──────── Supplied records ────────
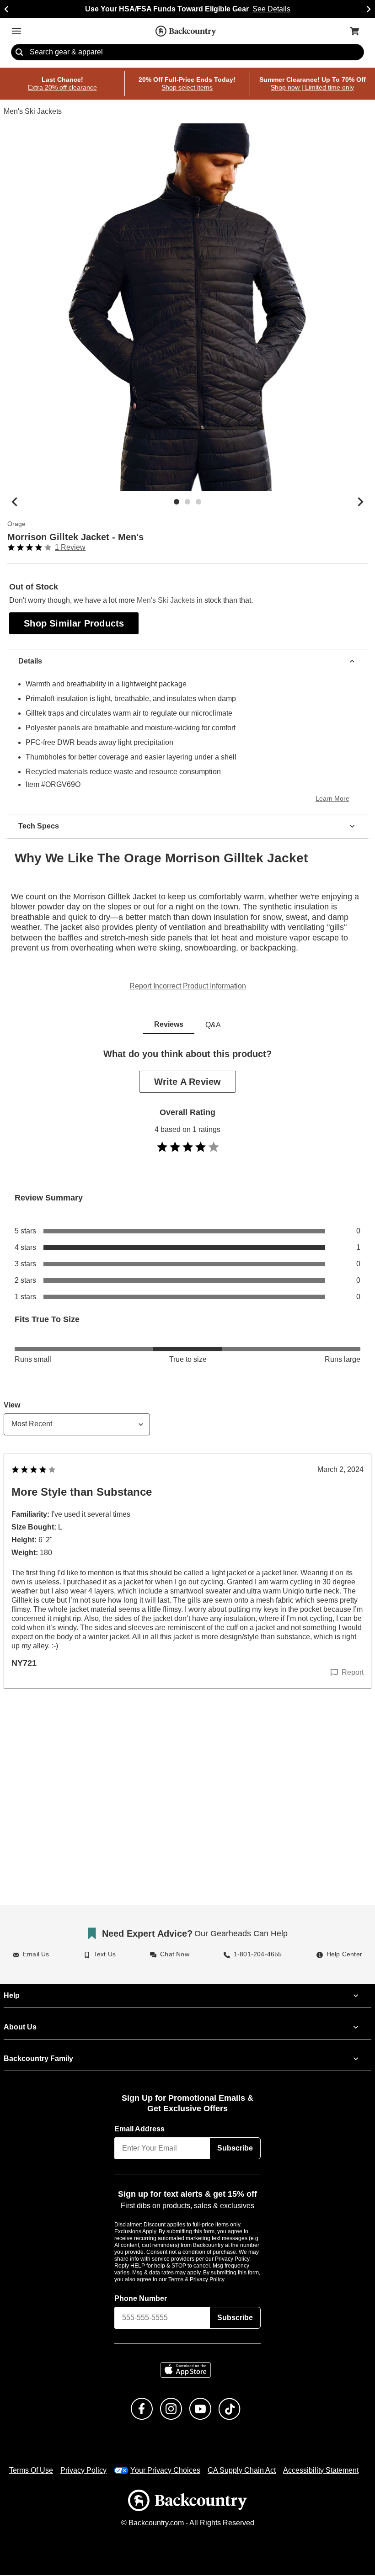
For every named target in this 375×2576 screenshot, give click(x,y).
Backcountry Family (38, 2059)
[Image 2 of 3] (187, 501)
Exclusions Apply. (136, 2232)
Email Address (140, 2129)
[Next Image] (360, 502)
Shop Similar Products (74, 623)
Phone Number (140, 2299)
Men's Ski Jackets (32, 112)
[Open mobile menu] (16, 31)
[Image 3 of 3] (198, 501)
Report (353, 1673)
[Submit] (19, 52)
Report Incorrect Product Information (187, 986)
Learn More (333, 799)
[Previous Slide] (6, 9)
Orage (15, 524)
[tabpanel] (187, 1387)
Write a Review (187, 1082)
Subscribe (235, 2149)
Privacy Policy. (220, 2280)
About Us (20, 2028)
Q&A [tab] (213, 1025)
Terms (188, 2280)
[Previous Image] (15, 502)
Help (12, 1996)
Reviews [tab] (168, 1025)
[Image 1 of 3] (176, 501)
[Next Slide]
────────
Could you restate word for word the lines above from the one containing "Men's Ski Jackets (32, 112)" through the one containing "Subscribe (235, 2149)", both included, and nothing else?

Men's Ski Jackets (32, 112)
[Open mobile menu] (16, 31)
[Image 3 of 3] (198, 501)
Report (353, 1673)
[Submit] (19, 52)
Report Incorrect Product Information (187, 986)
Learn More (333, 799)
[Previous Slide] (6, 9)
Orage (15, 524)
[tabpanel] (187, 1387)
Write a Review (187, 1082)
Subscribe (235, 2149)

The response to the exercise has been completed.